What you are in effect saying is that there is a contextual relationship that the programmer is responsible for maintaining. In other words, you disallow applying the Open-Closed Principle to showing profile contacts.

Then there are other tell-tale signs of tight coupling to a 3GL programming language's syntactic encapsulation features. The big one that jumps out at me is that a failure in the Loader is tightly coupled to a point in time. I mentioned this in my posts above: do not depend upon hardwired timing. Yet GWT is littered with hardwired timing warnings in its code splitting documentation:

The down side to specifying an initial load sequence is that if the split
points are reached in a different order than specified, then there will
be an even bigger delay than before before that code is run. For example,
if the third split point in the initial sequence is actually reached first,
then the code for that split point will not load until the code for the first
two split points finishes loading. Worse, if some non-initial split point
is actually reached first, then all of the code for the entire initial load
sequence, in addition to the leftovers fragment, must load before the requested
split point's code can load. Thus, think very carefully before putting anything
in the initial load sequence if the split points might be reached in a different
order at run time.

I am not a user of GWT and do not claim to use it professionally. However, this design does not appeal to me. In what way does runAsync allow me to have control over the definition of what "failure" is? Shouldn't failure be relative to the point in time where I need the module to be loaded?

All the documentation for RunAsyncCallback says is:

Called when, for some reason, the necessary code cannot be loaded.

What is "necessary code"? How rigorous can you be in identifying reasons? Later it says:

Called when, for some reason, the necessary code cannot be loaded. For
example, the web browser might no longer have network access.

So who controls network access? Obviously, the kernel should detect this, but how does that play with the loader? Are you just queueing up every module requested since the network went down? How do you know onFailure doesn't render that request moot? How do I tell the GWT kernel to cancel the load operation and shift to a different strategy?

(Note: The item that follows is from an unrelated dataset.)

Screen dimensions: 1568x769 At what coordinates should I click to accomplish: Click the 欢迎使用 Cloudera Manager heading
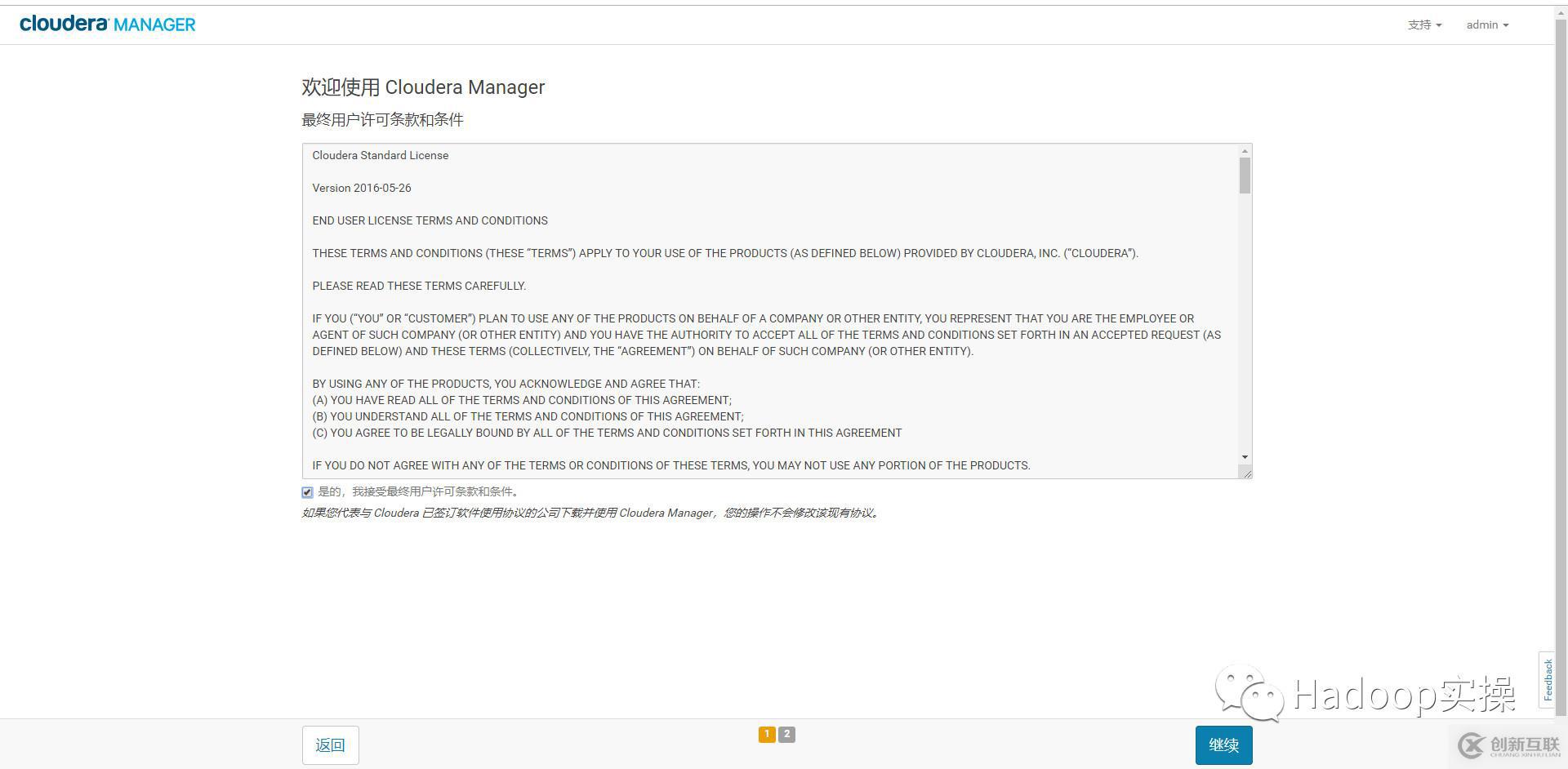tap(423, 87)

These are all sorts of fundamental questions that should be answered before you call the code splitting abstraction of a callback fundamental. These are not addressed in the wiki...

Side note: I don't think it's fair to say that Lex's characterization of "synchronous" vs. "asynchronous" code loading is a false dichotomy. I believe he's simply pointing out that if you attempt to load code synchronously and transparently, you run into two problems: First, you can't do it in the background, so you're forced to lock the UI thread. Second, you have to deal with failure somehow, and a synchronous XHR makes that very awkward.

I think if you attempt to load code and have no quality assurance definition of what an acceptable load latency is, as well as a strategy for dealing with fault tolerance and network disruption, then you run into bigger problems. Furthermore, I think if you have an "open system" model where some compiler can arbitrarily pick where to split code, then you will run into serious transparency problems. Doloto doesn't actually have to be "synchronous", thus Lex Spoon's criticisms don't make sense. However, Doloto, as presently constituted, does have to use an "open system" model. It can't be any simpler than that. Your points about thread blocking are true and failure handling are true, but do not redefine the argument. In fact, you sort of indicate this: you say "synchronously and transparently", indicating that for both problems to be relevant, synchronous vs. asynchronous is not enough.

Bottom line: Synchronous vs. asynchronous is a false dichotomy when comparing GWT and Doloto code-on-demand strategies.